| Data to examine |
........
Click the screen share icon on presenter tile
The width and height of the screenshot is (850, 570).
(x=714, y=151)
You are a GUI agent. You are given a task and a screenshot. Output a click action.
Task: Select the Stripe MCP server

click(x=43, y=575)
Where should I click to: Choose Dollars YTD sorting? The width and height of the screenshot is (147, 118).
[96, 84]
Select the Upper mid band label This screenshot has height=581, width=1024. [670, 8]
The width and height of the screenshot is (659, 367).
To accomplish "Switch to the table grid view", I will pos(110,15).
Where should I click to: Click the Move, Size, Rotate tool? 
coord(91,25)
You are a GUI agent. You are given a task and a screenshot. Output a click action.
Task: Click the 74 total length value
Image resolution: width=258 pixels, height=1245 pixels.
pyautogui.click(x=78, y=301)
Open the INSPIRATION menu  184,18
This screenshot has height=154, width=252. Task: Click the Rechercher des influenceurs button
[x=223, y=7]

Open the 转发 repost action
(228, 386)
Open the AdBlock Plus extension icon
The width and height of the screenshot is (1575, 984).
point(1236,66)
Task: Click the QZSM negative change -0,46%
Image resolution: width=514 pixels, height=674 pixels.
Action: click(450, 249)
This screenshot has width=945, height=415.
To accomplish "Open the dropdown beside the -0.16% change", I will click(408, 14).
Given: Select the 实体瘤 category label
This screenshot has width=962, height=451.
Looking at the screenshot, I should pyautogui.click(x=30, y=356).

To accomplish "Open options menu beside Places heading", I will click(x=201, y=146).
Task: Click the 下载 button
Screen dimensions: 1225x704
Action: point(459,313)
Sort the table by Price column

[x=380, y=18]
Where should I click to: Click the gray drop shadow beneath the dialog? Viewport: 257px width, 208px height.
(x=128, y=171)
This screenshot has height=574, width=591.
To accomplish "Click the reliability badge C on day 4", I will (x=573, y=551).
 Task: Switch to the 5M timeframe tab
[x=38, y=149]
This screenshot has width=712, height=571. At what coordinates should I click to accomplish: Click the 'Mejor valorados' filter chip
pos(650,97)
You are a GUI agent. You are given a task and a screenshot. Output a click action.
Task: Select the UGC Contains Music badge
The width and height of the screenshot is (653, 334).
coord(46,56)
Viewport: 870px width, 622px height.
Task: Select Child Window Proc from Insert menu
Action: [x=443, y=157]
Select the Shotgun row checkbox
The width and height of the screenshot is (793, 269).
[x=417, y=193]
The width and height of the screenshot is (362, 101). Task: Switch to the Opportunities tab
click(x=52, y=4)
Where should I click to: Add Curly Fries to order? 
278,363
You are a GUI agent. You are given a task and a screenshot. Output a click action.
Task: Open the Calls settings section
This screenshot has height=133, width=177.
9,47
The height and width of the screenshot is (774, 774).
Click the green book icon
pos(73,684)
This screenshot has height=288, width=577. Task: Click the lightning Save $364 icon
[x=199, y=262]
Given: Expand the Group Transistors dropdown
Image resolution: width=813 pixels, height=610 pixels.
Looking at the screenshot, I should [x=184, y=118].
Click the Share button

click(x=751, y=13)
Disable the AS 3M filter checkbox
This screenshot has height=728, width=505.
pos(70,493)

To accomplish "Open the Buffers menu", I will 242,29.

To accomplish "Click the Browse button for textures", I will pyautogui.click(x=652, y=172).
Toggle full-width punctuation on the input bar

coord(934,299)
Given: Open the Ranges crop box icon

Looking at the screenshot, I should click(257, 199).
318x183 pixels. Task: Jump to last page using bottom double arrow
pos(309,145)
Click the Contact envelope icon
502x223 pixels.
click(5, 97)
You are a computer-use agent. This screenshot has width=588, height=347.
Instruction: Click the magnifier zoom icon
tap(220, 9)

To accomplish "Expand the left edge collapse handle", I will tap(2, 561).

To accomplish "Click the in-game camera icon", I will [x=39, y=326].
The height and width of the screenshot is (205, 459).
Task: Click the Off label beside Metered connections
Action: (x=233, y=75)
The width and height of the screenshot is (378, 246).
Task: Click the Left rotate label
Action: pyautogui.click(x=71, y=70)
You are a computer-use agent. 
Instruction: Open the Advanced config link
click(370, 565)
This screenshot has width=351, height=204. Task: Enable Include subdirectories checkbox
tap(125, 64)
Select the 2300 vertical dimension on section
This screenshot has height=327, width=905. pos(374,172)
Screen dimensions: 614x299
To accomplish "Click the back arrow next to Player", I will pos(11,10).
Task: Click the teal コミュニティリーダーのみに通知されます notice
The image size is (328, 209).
........
| Task item |
Work out how many lines in the entries contain "dropdown" and give that number alone.

| Answer space |
2